> **Instructions for the task**
When you reach the line that contains "Where should I" in the data below, start reproducing lines exactly, and stop after the line that contains "Task: Click the Switch Solution button".

Collected data:
*-*-*
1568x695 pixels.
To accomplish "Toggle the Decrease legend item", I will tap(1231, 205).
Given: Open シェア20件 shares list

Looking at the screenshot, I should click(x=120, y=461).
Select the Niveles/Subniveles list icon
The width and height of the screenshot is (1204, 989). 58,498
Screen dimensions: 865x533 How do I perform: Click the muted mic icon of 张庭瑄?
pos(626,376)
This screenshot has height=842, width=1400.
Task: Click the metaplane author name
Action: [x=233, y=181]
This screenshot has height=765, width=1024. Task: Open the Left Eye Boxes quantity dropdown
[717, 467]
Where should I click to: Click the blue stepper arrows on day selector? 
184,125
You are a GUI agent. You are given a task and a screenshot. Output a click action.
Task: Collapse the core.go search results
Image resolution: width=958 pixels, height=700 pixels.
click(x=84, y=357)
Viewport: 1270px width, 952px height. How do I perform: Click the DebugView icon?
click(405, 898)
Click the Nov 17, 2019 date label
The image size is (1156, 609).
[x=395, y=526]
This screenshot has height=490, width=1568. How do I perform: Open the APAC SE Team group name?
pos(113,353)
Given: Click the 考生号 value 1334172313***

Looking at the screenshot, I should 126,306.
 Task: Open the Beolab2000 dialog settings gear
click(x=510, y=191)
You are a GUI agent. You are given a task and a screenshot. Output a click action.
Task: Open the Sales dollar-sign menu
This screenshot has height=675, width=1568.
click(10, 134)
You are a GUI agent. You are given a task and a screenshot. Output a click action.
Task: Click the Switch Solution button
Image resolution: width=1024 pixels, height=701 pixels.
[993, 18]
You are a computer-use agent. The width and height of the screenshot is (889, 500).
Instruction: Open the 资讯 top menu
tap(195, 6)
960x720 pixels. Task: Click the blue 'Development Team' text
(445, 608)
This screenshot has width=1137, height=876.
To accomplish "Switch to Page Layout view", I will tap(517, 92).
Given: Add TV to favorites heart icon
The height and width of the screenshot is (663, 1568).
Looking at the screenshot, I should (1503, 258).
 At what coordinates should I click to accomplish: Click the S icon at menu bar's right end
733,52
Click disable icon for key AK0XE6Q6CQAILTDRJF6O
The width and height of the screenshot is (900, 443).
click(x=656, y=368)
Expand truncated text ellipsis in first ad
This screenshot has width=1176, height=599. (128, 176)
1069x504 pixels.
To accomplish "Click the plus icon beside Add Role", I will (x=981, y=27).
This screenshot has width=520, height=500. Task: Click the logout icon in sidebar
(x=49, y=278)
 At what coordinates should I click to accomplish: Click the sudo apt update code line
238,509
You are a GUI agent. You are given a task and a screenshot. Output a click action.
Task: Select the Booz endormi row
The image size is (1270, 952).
*-*-*
> **Solution to this task**
Where should I click to: Click the blue stepper arrows on day selector? 
184,125
You are a GUI agent. You are given a task and a screenshot. Output a click action.
Task: Collapse the core.go search results
Image resolution: width=958 pixels, height=700 pixels.
click(x=84, y=357)
Viewport: 1270px width, 952px height. How do I perform: Click the DebugView icon?
click(405, 898)
Click the Nov 17, 2019 date label
The image size is (1156, 609).
[x=395, y=526]
This screenshot has height=490, width=1568. How do I perform: Open the APAC SE Team group name?
pos(113,353)
Given: Click the 考生号 value 1334172313***

Looking at the screenshot, I should 126,306.
 Task: Open the Beolab2000 dialog settings gear
click(x=510, y=191)
You are a GUI agent. You are given a task and a screenshot. Output a click action.
Task: Open the Sales dollar-sign menu
This screenshot has height=675, width=1568.
click(10, 134)
You are a GUI agent. You are given a task and a screenshot. Output a click action.
Task: Click the Switch Solution button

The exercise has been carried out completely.